DataMade maintains several core open source libraries that power many of our products and applications.
De-duplication and data linking
dedupe
A python library that quickly performs de-duplication, entity resolution and linking on large, structured data.
csvdedupe
Command line tools for using the dedupe python library for deduplicating CSV files.
The dedupe library also powers dedupe.io, our product that provides a web interface for quickly and automatically finding similar rows in a spreadsheet or database, using machine learning methods.
Parsing messy data
usaddress
A python library for parsing unstructured United States address strings into components like AddressNumber, StreetName and ZipCode.
probablepeople
A python library for parsing unstructured western name strings into components like GivenName, MiddleInitial, Surname, or Corporation.
parserator
Need to parse some messy text? We created a toolkit for making domain-specific probabilistic parsers. To create a parser, all you need is some training data to teach your parser about its domain. We used this framework to build usaddress and parserator.

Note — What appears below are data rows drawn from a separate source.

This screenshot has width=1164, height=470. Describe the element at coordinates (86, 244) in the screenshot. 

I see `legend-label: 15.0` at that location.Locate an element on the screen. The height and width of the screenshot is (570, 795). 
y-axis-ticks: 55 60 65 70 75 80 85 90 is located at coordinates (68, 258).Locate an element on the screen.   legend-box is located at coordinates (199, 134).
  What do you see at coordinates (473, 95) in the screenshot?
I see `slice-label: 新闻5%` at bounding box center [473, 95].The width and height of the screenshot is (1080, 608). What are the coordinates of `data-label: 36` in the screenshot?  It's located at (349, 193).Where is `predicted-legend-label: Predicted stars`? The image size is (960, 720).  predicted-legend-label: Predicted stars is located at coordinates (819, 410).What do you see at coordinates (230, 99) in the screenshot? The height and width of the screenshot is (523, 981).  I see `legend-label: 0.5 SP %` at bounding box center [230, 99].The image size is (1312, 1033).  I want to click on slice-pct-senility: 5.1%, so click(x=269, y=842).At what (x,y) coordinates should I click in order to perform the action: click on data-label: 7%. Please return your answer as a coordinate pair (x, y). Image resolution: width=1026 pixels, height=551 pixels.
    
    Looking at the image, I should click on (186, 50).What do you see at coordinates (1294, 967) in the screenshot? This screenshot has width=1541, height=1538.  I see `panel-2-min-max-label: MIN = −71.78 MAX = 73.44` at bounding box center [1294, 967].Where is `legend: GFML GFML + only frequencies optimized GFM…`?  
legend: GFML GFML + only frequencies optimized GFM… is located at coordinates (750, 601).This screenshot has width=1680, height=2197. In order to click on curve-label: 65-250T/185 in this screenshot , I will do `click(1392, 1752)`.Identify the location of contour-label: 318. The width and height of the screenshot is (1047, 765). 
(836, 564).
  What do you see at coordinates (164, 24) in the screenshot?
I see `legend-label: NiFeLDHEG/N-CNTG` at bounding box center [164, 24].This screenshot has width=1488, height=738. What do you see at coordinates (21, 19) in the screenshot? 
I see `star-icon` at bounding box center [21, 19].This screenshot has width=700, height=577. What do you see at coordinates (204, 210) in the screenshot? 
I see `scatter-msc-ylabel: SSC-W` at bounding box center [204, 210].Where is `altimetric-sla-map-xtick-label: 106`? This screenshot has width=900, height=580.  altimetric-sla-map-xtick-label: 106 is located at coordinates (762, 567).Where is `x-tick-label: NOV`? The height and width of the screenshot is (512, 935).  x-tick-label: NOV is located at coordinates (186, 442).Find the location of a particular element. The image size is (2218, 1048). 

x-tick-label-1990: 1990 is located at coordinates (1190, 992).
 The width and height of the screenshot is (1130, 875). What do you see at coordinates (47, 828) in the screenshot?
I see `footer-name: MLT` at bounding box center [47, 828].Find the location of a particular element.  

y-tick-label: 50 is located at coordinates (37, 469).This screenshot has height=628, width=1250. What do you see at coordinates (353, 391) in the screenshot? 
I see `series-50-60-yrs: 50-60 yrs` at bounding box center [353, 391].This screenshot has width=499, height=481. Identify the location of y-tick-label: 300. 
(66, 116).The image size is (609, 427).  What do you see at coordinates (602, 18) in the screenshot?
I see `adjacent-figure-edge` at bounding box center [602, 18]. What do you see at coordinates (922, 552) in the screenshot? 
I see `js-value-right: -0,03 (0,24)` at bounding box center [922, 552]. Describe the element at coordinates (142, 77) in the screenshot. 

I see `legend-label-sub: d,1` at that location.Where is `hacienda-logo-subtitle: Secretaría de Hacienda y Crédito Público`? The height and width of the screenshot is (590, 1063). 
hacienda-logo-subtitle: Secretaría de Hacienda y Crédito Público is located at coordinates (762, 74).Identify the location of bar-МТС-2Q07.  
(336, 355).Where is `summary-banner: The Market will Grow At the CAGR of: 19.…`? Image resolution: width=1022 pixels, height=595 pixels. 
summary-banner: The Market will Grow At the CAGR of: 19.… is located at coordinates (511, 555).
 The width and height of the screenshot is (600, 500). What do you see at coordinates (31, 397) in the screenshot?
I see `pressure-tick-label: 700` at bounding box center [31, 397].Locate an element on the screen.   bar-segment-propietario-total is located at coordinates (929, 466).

Bonus! You can also parse names and addresses online without using any code. Check out parserator.datamade.us
Guides
Site launch checklist
Did you forget to setup Google Analytics again? What about load testing? We created a checklist of final tasks to do before launching a public, open source website or tool.
Data making guide
DataMade’s guide to creating non-destructive, repeatable scripts for extracting, transforming and loading (ETL) data.
Data analysis guide
The principles that inform DataMade's approach to data analysis, as well as the tools and organizational practices that make it possible.
Code testing guide
the principles, procedure and patterns that guide test writing at DataMade.
Data visualization
Searchable map template with Google Fusion Tables
An HTML and javascript template, powered by Fusion Tables, that helps you turn a spreadsheet into a fully customizable searchable map.
CSV to HTML Table
Display any CSV file as a searchable, filterable, pretty HTML table. Done in 100% JavaScript.